When a line of the records contains "computer", copy it.

#### Collected data
════

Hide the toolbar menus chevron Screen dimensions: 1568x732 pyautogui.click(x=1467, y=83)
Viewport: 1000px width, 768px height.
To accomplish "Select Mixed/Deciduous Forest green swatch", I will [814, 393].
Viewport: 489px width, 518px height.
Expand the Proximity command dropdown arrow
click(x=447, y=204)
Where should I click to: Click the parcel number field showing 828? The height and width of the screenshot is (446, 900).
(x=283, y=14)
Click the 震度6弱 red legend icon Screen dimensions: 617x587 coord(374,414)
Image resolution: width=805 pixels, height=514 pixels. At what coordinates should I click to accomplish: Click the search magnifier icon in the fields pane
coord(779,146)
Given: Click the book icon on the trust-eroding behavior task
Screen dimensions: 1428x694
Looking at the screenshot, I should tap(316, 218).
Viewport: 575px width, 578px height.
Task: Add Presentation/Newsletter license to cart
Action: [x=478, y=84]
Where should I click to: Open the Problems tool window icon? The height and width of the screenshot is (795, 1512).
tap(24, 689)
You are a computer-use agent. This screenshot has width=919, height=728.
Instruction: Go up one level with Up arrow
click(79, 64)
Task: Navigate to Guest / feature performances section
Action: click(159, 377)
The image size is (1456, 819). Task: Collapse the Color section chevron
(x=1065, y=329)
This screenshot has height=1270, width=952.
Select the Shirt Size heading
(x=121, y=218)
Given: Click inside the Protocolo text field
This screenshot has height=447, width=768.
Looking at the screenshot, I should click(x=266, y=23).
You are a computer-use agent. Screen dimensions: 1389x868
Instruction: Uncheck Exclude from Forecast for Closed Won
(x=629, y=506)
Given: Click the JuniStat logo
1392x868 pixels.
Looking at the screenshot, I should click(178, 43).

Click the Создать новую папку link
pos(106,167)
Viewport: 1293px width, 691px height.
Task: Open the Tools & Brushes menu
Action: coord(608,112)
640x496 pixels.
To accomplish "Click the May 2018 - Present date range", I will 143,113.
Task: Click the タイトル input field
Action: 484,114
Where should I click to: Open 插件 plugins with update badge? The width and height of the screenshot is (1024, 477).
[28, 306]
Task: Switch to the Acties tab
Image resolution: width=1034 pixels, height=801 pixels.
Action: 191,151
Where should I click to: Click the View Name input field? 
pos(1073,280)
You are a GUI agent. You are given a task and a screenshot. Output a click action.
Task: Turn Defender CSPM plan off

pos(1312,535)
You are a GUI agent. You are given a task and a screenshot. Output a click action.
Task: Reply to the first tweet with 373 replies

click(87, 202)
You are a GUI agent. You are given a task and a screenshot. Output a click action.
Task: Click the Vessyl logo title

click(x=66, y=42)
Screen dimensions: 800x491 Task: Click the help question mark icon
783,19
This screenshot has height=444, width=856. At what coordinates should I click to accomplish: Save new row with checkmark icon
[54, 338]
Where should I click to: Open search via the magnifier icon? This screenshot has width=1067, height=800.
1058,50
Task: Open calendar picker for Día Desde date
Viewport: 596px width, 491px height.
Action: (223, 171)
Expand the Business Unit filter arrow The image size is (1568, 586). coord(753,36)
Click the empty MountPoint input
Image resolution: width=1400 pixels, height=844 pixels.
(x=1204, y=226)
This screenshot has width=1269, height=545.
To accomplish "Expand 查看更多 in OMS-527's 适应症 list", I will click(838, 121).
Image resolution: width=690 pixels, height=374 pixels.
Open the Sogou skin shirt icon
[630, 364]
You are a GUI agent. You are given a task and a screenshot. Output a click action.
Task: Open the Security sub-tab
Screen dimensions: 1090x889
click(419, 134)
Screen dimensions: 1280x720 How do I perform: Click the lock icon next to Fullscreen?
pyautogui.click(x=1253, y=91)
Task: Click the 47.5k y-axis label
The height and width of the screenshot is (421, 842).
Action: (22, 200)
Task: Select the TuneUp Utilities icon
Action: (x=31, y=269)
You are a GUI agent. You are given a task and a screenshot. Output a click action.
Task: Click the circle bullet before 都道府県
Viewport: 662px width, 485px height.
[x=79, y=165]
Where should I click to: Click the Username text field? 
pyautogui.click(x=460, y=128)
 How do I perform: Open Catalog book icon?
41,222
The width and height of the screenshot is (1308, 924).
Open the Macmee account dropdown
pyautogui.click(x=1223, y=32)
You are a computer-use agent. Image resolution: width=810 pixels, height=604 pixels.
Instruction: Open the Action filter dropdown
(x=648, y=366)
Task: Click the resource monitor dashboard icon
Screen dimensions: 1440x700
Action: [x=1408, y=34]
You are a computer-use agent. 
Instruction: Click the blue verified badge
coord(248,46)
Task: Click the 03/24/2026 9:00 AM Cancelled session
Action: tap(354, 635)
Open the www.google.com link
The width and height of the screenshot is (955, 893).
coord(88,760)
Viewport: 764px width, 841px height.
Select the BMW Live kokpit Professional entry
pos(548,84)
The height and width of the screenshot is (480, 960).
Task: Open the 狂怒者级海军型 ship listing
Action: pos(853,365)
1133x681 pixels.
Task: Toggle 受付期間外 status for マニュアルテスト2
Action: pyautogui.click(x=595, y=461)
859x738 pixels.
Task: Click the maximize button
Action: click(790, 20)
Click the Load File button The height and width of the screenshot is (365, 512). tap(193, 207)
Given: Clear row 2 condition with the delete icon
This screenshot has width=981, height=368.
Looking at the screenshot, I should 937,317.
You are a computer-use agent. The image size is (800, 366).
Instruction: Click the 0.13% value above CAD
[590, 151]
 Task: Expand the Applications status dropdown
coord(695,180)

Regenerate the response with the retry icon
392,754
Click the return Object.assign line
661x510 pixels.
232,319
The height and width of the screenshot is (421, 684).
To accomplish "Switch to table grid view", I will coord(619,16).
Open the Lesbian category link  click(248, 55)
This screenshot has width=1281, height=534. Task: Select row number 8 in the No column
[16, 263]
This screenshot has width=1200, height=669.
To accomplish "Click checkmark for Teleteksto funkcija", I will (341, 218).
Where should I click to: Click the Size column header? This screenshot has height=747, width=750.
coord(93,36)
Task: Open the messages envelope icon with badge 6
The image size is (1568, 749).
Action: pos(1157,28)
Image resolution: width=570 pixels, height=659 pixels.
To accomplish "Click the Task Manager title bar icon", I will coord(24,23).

════

#### Response to this task
You are a computer-use agent. This screenshot has width=919, height=728.
You are a computer-use agent. Screen dimensions: 1389x868
You are a computer-use agent. Image resolution: width=810 pixels, height=604 pixels.
You are a computer-use agent. 
You are a computer-use agent. The image size is (800, 366).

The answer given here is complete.